**Task directions**
Output the lines of the entries below beginning at the one with "This screenshot has height=720, width=1280." and ending with the last, exactly as written and without pictures.

═══ Data supplied

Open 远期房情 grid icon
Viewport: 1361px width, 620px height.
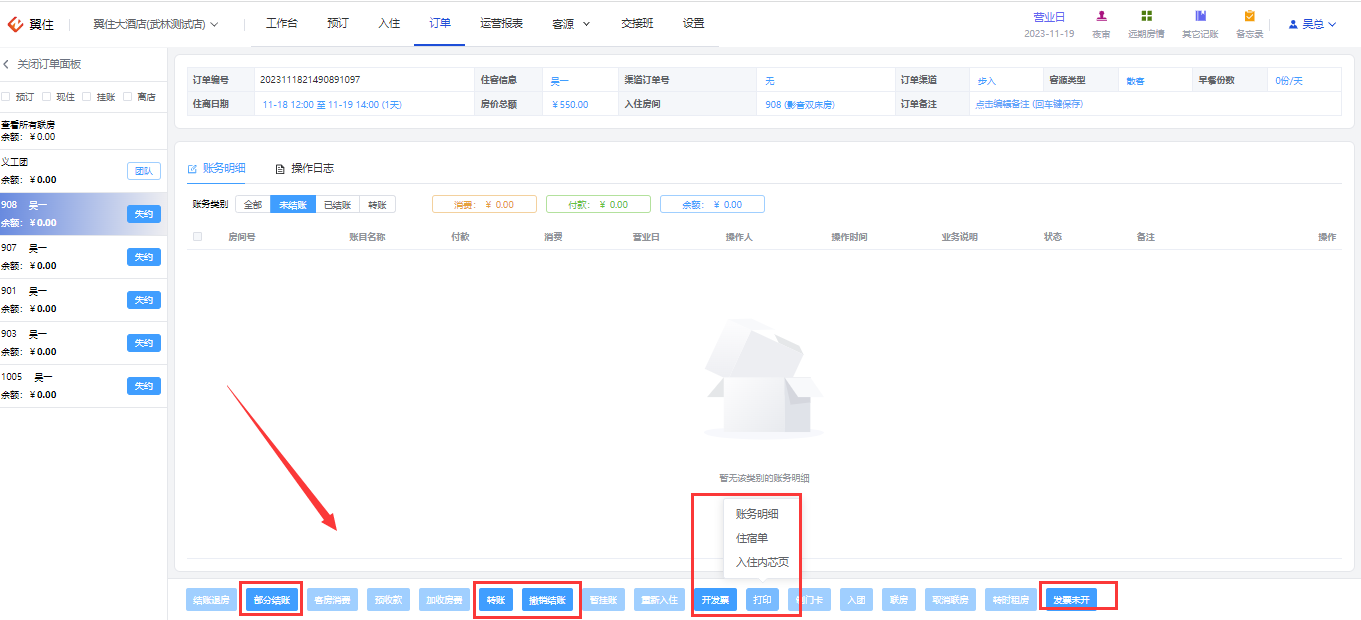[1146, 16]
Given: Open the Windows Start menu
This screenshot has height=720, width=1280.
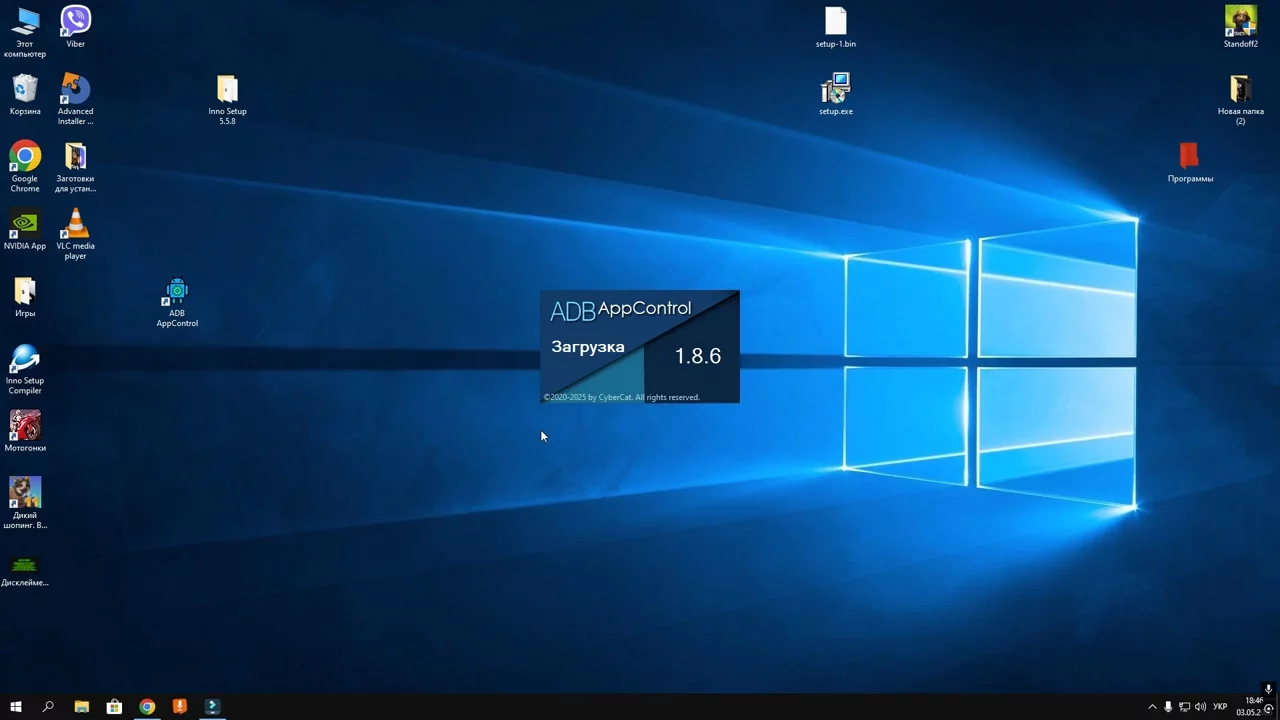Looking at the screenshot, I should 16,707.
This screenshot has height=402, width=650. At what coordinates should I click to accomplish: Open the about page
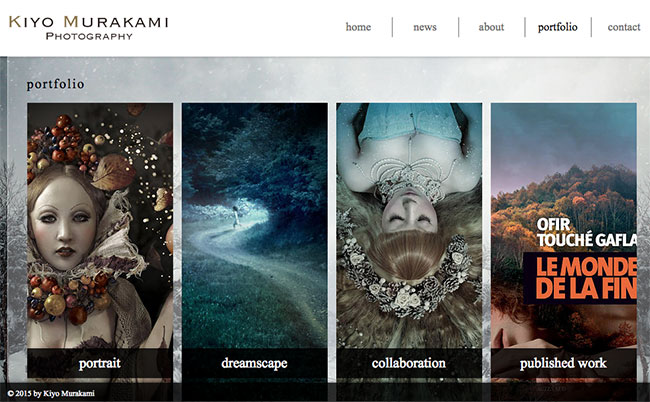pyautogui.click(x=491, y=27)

══════

**Solution to the exercise**
This screenshot has height=720, width=1280.
Looking at the screenshot, I should 16,707.
This screenshot has height=402, width=650. At what coordinates should I click to accomplish: Open the about page
pyautogui.click(x=491, y=27)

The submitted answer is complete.